Exercise details:
Reproduce all of the entries below exactly, without a single change.

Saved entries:
------------------------------------------------
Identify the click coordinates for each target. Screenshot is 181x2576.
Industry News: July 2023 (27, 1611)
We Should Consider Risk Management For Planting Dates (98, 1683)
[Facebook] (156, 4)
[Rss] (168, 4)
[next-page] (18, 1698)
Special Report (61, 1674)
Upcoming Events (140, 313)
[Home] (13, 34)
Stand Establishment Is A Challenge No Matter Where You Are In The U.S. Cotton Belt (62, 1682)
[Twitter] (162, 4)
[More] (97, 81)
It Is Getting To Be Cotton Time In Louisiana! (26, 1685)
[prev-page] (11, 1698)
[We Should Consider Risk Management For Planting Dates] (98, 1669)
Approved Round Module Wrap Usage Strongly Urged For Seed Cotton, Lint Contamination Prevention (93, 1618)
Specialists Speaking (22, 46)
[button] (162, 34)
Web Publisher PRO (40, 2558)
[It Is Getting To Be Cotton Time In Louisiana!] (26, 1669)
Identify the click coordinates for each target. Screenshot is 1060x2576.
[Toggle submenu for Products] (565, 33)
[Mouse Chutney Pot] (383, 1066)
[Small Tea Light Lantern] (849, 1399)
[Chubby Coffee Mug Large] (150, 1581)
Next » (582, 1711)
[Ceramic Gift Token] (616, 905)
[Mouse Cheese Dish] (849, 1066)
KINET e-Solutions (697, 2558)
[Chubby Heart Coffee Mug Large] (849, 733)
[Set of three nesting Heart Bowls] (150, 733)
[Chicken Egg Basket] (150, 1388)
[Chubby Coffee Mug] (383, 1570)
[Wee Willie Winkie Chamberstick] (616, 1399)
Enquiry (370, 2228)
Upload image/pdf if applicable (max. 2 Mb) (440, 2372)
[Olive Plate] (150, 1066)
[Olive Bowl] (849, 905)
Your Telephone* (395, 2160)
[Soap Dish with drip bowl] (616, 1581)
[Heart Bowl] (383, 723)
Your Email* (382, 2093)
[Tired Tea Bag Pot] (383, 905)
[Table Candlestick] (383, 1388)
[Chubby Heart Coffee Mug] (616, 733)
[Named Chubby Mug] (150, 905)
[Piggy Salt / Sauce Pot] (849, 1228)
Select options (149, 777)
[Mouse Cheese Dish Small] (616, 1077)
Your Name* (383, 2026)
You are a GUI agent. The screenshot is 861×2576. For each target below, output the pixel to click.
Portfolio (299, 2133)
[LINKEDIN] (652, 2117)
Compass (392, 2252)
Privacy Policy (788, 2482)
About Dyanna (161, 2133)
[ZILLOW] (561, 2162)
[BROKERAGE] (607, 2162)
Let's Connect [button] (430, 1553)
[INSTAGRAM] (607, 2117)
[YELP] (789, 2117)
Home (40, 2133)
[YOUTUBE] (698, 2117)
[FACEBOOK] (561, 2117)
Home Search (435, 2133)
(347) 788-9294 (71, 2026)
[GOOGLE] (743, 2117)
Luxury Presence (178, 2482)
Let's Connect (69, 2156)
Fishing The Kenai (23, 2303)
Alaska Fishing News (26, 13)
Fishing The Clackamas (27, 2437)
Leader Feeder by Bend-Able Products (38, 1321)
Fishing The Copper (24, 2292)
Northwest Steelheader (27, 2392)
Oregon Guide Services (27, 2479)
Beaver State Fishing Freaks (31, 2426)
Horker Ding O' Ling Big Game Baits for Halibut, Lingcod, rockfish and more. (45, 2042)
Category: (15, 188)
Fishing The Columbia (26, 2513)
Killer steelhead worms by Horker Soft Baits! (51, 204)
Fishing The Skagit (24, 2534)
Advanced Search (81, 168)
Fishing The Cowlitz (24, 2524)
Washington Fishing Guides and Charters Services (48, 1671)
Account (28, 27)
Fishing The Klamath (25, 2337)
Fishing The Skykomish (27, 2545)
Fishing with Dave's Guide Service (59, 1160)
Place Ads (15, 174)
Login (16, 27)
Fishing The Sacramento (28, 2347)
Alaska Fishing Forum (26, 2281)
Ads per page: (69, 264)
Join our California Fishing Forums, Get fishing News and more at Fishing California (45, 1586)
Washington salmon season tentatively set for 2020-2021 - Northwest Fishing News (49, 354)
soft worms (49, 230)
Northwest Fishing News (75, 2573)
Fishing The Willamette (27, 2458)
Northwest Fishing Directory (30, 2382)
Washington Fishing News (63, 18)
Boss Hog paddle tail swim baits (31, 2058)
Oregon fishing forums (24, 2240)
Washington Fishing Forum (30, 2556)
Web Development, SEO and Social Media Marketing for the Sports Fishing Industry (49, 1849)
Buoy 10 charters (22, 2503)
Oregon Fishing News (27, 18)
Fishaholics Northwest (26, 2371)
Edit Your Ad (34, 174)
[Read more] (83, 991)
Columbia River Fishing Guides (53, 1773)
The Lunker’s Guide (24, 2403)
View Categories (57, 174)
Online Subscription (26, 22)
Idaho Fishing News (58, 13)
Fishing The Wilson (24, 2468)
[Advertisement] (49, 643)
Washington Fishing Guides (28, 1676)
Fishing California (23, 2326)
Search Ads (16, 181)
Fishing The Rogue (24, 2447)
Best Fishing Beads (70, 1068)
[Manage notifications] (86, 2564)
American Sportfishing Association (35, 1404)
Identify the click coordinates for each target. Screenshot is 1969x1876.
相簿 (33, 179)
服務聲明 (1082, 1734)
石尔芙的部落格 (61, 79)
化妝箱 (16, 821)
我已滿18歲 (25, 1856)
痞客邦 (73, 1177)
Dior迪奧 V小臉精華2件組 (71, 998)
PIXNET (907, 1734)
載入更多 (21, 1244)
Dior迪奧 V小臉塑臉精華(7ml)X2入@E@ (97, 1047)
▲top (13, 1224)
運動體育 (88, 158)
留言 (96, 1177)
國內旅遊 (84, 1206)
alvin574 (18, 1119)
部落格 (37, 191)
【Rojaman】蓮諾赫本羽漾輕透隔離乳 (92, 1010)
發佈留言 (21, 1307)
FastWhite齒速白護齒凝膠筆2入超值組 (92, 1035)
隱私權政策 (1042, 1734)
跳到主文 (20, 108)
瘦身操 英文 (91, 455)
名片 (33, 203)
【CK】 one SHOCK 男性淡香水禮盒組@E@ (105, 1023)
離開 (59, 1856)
------------------------------------------------
Completed task:
Identify the click coordinates for each target. Screenshot is 181x2576.
Industry News: July 2023 (27, 1611)
We Should Consider Risk Management For Planting Dates (98, 1683)
[Facebook] (156, 4)
[Rss] (168, 4)
[next-page] (18, 1698)
Special Report (61, 1674)
Upcoming Events (140, 313)
[Home] (13, 34)
Stand Establishment Is A Challenge No Matter Where You Are In The U.S. Cotton Belt (62, 1682)
[Twitter] (162, 4)
[More] (97, 81)
It Is Getting To Be Cotton Time In Louisiana! (26, 1685)
[prev-page] (11, 1698)
[We Should Consider Risk Management For Planting Dates] (98, 1669)
Approved Round Module Wrap Usage Strongly Urged For Seed Cotton, Lint Contamination Prevention (93, 1618)
Specialists Speaking (22, 46)
[button] (162, 34)
Web Publisher PRO (40, 2558)
[It Is Getting To Be Cotton Time In Louisiana!] (26, 1669)
Identify the click coordinates for each target. Screenshot is 1060x2576.
[Toggle submenu for Products] (565, 33)
[Mouse Chutney Pot] (383, 1066)
[Small Tea Light Lantern] (849, 1399)
[Chubby Coffee Mug Large] (150, 1581)
Next » (582, 1711)
[Ceramic Gift Token] (616, 905)
[Mouse Cheese Dish] (849, 1066)
KINET e-Solutions (697, 2558)
[Chubby Heart Coffee Mug Large] (849, 733)
[Set of three nesting Heart Bowls] (150, 733)
[Chicken Egg Basket] (150, 1388)
[Chubby Coffee Mug] (383, 1570)
[Wee Willie Winkie Chamberstick] (616, 1399)
Enquiry (370, 2228)
Upload image/pdf if applicable (max. 2 Mb) (440, 2372)
[Olive Plate] (150, 1066)
[Olive Bowl] (849, 905)
Your Telephone* (395, 2160)
[Soap Dish with drip bowl] (616, 1581)
[Heart Bowl] (383, 723)
Your Email* (382, 2093)
[Tired Tea Bag Pot] (383, 905)
[Table Candlestick] (383, 1388)
[Chubby Heart Coffee Mug] (616, 733)
[Named Chubby Mug] (150, 905)
[Piggy Salt / Sauce Pot] (849, 1228)
Select options (149, 777)
[Mouse Cheese Dish Small] (616, 1077)
Your Name* (383, 2026)
You are a GUI agent. The screenshot is 861×2576. For each target below, output the pixel to click.
Portfolio (299, 2133)
[LINKEDIN] (652, 2117)
Compass (392, 2252)
Privacy Policy (788, 2482)
About Dyanna (161, 2133)
[ZILLOW] (561, 2162)
[BROKERAGE] (607, 2162)
Let's Connect [button] (430, 1553)
[INSTAGRAM] (607, 2117)
[YELP] (789, 2117)
Home (40, 2133)
[YOUTUBE] (698, 2117)
[FACEBOOK] (561, 2117)
Home Search (435, 2133)
(347) 788-9294 (71, 2026)
[GOOGLE] (743, 2117)
Luxury Presence (178, 2482)
Let's Connect (69, 2156)
Fishing The Kenai (23, 2303)
Alaska Fishing News (26, 13)
Fishing The Clackamas (27, 2437)
Leader Feeder by Bend-Able Products (38, 1321)
Fishing The Copper (24, 2292)
Northwest Steelheader (27, 2392)
Oregon Guide Services (27, 2479)
Beaver State Fishing Freaks (31, 2426)
Horker Ding O' Ling Big Game Baits for Halibut, Lingcod, rockfish and more. (45, 2042)
Category: (15, 188)
Fishing The Columbia (26, 2513)
Killer steelhead worms by Horker Soft Baits! (51, 204)
Fishing The Skagit (24, 2534)
Advanced Search (81, 168)
Fishing The Cowlitz (24, 2524)
Washington Fishing Guides and Charters Services (48, 1671)
Account (28, 27)
Fishing The Klamath (25, 2337)
Fishing The Skykomish (27, 2545)
Fishing with Dave's Guide Service (59, 1160)
Place Ads (15, 174)
Login (16, 27)
Fishing The Sacramento (28, 2347)
Alaska Fishing Forum (26, 2281)
Ads per page: (69, 264)
Join our California Fishing Forums, Get fishing News and more at Fishing California (45, 1586)
Washington salmon season tentatively set for 2020-2021 - Northwest Fishing News (49, 354)
soft worms (49, 230)
Northwest Fishing News (75, 2573)
Fishing The Willamette (27, 2458)
Northwest Fishing Directory (30, 2382)
Washington Fishing News (63, 18)
Boss Hog paddle tail swim baits (31, 2058)
Oregon fishing forums (24, 2240)
Washington Fishing Forum (30, 2556)
Web Development, SEO and Social Media Marketing for the Sports Fishing Industry (49, 1849)
Buoy 10 charters (22, 2503)
Oregon Fishing News (27, 18)
Fishaholics Northwest (26, 2371)
Edit Your Ad (34, 174)
[Read more] (83, 991)
Columbia River Fishing Guides (53, 1773)
The Lunker’s Guide (24, 2403)
View Categories (57, 174)
Online Subscription (26, 22)
Idaho Fishing News (58, 13)
Fishing The Wilson (24, 2468)
[Advertisement] (49, 643)
Washington Fishing Guides (28, 1676)
Fishing California (23, 2326)
Search Ads (16, 181)
Fishing The Rogue (24, 2447)
Best Fishing Beads (70, 1068)
[Manage notifications] (86, 2564)
American Sportfishing Association (35, 1404)
Identify the click coordinates for each target. Screenshot is 1969x1876.
相簿 (33, 179)
服務聲明 (1082, 1734)
石尔芙的部落格 (61, 79)
化妝箱 (16, 821)
我已滿18歲 (25, 1856)
痞客邦 (73, 1177)
Dior迪奧 V小臉精華2件組 (71, 998)
PIXNET (907, 1734)
載入更多 (21, 1244)
Dior迪奧 V小臉塑臉精華(7ml)X2入@E@ (97, 1047)
▲top (13, 1224)
運動體育 (88, 158)
留言 (96, 1177)
國內旅遊 (84, 1206)
alvin574 (18, 1119)
部落格 (37, 191)
【Rojaman】蓮諾赫本羽漾輕透隔離乳 (92, 1010)
發佈留言 (21, 1307)
FastWhite齒速白護齒凝膠筆2入超值組 (92, 1035)
隱私權政策 (1042, 1734)
跳到主文 (20, 108)
瘦身操 英文 (91, 455)
名片 (33, 203)
【CK】 one SHOCK 男性淡香水禮盒組@E@ (105, 1023)
離開 (59, 1856)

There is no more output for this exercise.